Message Tray
The Message Tray design pages are out of date, and are being retained for reference purposes only. For up to date designs, see the notifications page.
The primary goal of the Message Tray is to provide the user with enough information to quickly assess an event but limit the severity and duration of the preemption. Another important goal is to allow but not compel the user to respond to the event. The tray also provides an important reminding function for messages that the user has deferred addressing.
More specific goals include:
- permit the user to stay focused on the primary task
- provide awareness of new notifications
- remind for unseen messages
- direct attention to high priority messages and alerts
- unobtrusive display
- provide a uniform interface for messages, notifications, and alerts
- allow the user to control the information display
- provide a lightweight interface to background operations
Notifications are events that are ephemeral and do not require direct action or response. Messages are events that either require or imply a response or should be acknowledged in some way.
Conceptually each Message comes from a Message Source. Sources of messages may include, at the user's discretion: e-mail, calendar appointments, instant message chat, stock market data, weather advisories, and system alerts. These should map to applications or to the services of the core system itself.
In order to not compel the user to action all Messages (events that request or require action, response, or some form of acknowledgement) should be queued for the user. or Notifications and Messages that do not require acknowledgement or that have alternate indicators should not be queued (eg. A low battery warning does not require a response and the battery level already has an indicator in the System Status Area).
Usage Guidelines
Porting
Implementation
BoF Feedback
We held a BoF about the message tray at GUADEC on July 31, 2012.
The desktop should go modal and be dimmed when the message tray is shown. This is being implemented as part of bug 681480 and bug 681392.

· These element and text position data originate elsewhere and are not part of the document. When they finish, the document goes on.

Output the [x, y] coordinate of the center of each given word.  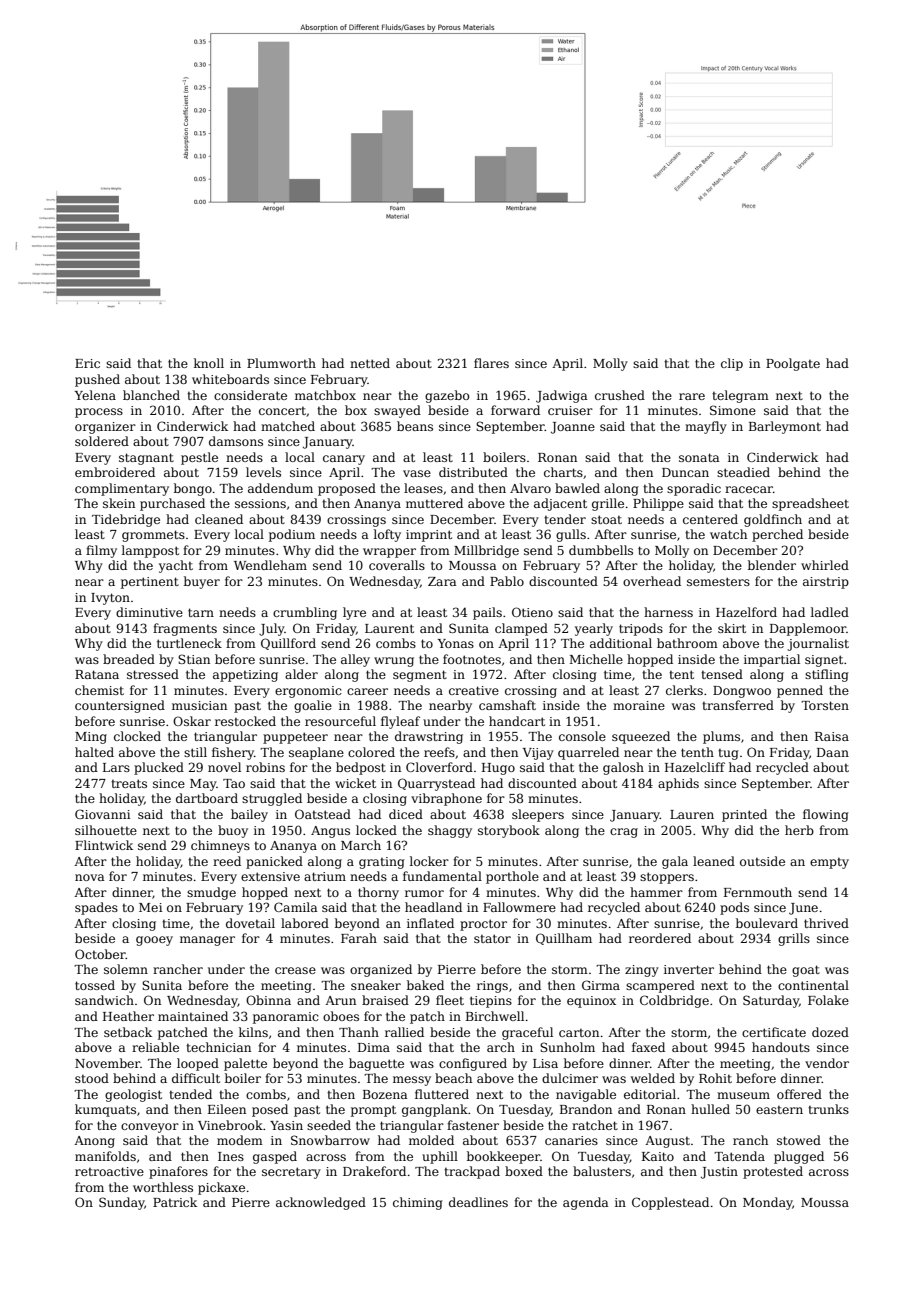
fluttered [442, 1094]
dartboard [207, 798]
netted [370, 363]
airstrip [826, 583]
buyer [202, 582]
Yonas [456, 643]
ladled [830, 612]
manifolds [105, 1156]
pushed [97, 380]
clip [732, 364]
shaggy [450, 831]
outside [762, 861]
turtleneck [189, 643]
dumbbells [601, 550]
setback [128, 1032]
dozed [830, 1032]
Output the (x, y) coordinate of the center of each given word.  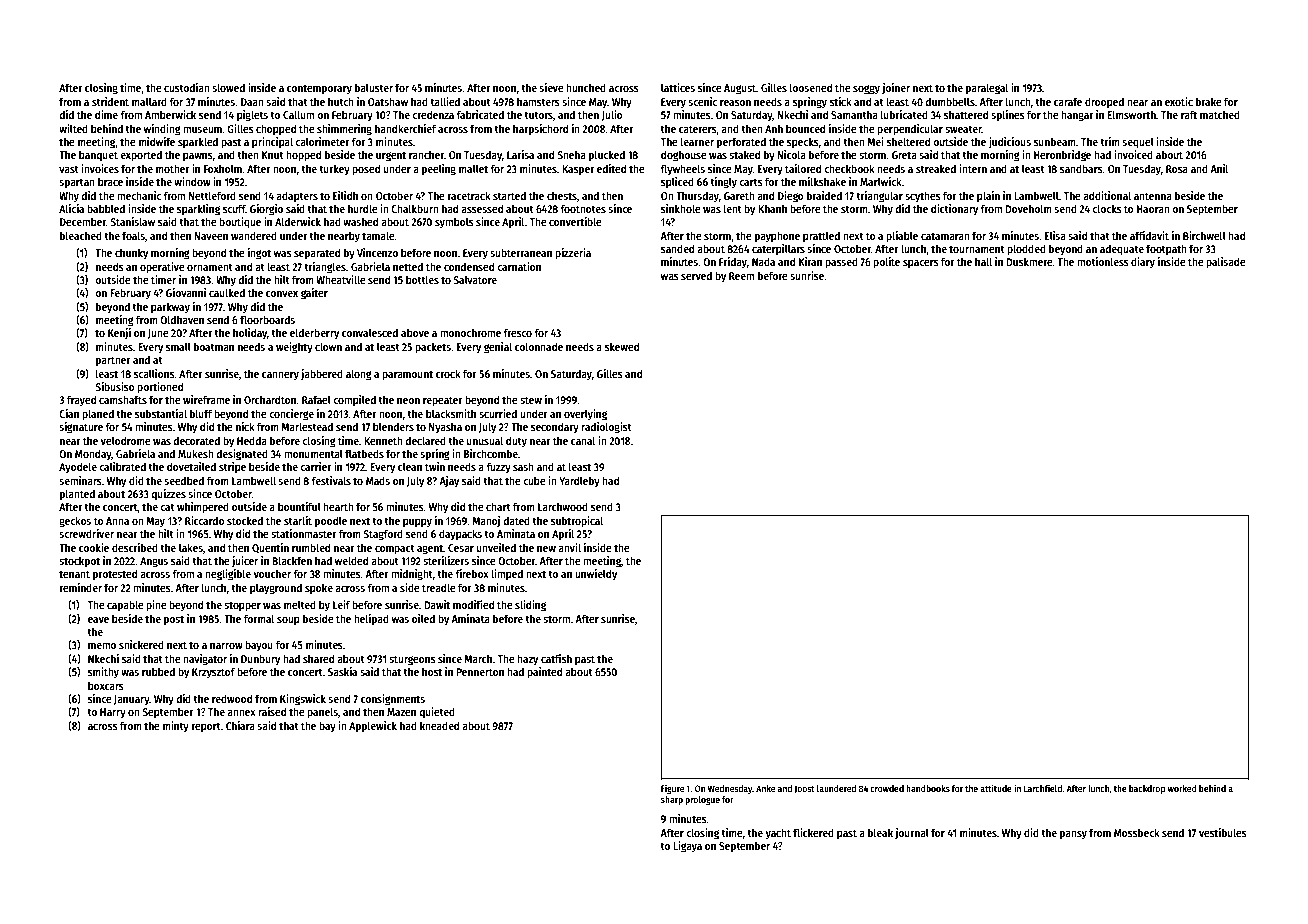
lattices (678, 87)
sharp (672, 800)
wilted (73, 128)
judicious (1010, 142)
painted (544, 673)
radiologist (606, 428)
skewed (622, 346)
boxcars (106, 685)
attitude (996, 788)
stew (531, 400)
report (206, 727)
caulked (227, 292)
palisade (1226, 263)
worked (1182, 788)
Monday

- How should we indicate to the user that there are new notifications when the user comes back from away? The designers will create a mock up of a special-purpose notification that indicates that there was a certain number of missed messages. Other approaches discussed were replaying the notifications or showing the tray. Replaying notifications could be problematic because there could be many of them. Also, we could only replay notifications as banners, which would not allow us to indicate to the user that there are more notifications in the queue. The current design for indicating more queued notifications only applies when the user is interacting with the notifications, causing them to expand and separate from the screen edge, allowing for the next notification to peek out. Showing the tray is problematic because now that showing the tray moves the desktop, we never want to do that automatically.
Jasper implemented triggering the tray with downward pressure. However it depends on his implementation of the pointer barrier events for the X Server, which will need to wait for the next release of the X Server that will happen at the unspecified date past GNOME 3.6 release. We will likely want to create another implementation of that feature that uses a 1 pixel actor at the bottom of the screen and some of the heuristics suggested by Allan.